Hayato Kuroda (Fujitsu)

kuroda.hayato@fujitsu.com

12 months ago

In reply to: Amit Kapila (#8)

RE: Fix 035_standby_logical_decoding.pl race conditions

Dear Amit, Bertrand,

Seeing all these failures, I wonder whether we can reliably test
active slots apart from wal_level change test (aka Scenario 6:
incorrect wal_level on primary.). Sure, we can try by having some
injection point kind of tests, but is it really worth because, anyway
the active slots won't get invalidated in the scenarios for row
removal we are testing in this case. The other possibility is to add a
developer-level debug_disable_running_xact GUC to test this and
similar cases, or can't we have an injection point to control logging
this WAL record? I have seen the need to control logging running_xact
record in other cases as well.

Based on the idea which controls generating RUNNING_XACTS, I prototyped a patch.
When the instance is attached the new injection point, all processes would skip
logging the record. This does not need to extend injection_point module.
I tested with reproducer and passed on my env.
Sadly IS_INJECTION_POINT_ATTACHED() was introduced for PG18 so that the patch
could not backport for PG17 as-is.

How do you feel?

Best regards,
Hayato Kuroda
FUJITSU LIMITED

#10

Hayato Kuroda (Fujitsu)

kuroda.hayato@fujitsu.com

12 months ago

In reply to: Amit Kapila (#8)

RE: Fix 035_standby_logical_decoding.pl race conditions

Dear Amit, Bertrand,

Seeing all these failures, I wonder whether we can reliably test
active slots apart from wal_level change test (aka Scenario 6:
incorrect wal_level on primary.).

Hmm, agreed. We do not have good solution to stabilize tests, at least for now.
I've created a patch for PG16 which avoids using active slots in scenario 1, 2, 3,
and 5 like attached. Other tests still use active slots:

* Scenario 6 invalidate slots due to the incorrect wal_level, so it retained.
* 'behaves_ok_' testcase, scenario 4 and 'Test standby promotion...' testcase
won't invalidate slots, so they retained.
* 'DROP DATABASE should drops...' invalidates slots, but it does not related with
xmin horizon, so it retained.

The patch aimed only PG16, but can be created for PG17 as well, if needed.

Best regards,
Hayato Kuroda
FUJITSU LIMITED

#11

Amit Kapila

amit.kapila16@gmail.com

12 months ago

In reply to: Hayato Kuroda (Fujitsu) (#9)
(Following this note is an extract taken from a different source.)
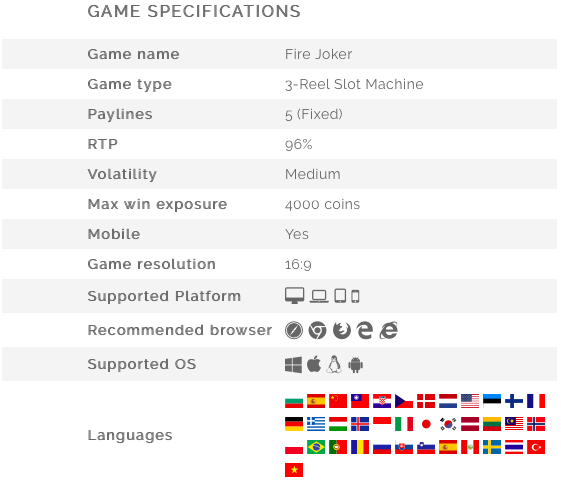Click the Game Specifications heading
561x482 pixels.
click(194, 11)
Re: Fix 035_standby_logical_decoding.pl race conditions

On Wed, Mar 26, 2025 at 1:17 PM Hayato Kuroda (Fujitsu)
<kuroda.hayato@fujitsu.com> wrote:

Seeing all these failures, I wonder whether we can reliably test
active slots apart from wal_level change test (aka Scenario 6:
incorrect wal_level on primary.). Sure, we can try by having some
injection point kind of tests, but is it really worth because, anyway
the active slots won't get invalidated in the scenarios for row
removal we are testing in this case. The other possibility is to add a
developer-level debug_disable_running_xact GUC to test this and
similar cases, or can't we have an injection point to control logging
this WAL record? I have seen the need to control logging running_xact
record in other cases as well.

Based on the idea which controls generating RUNNING_XACTS, I prototyped a patch.
When the instance is attached the new injection point, all processes would skip
logging the record. This does not need to extend injection_point module.

Right, I think this is a better idea. I have a few comments:
1.
+ /*
+ * In 035_standby_logical_decoding.pl, RUNNING_XACTS could move slots's
+ * xmin forward and cause random failures.

No need to use test file name in code comments.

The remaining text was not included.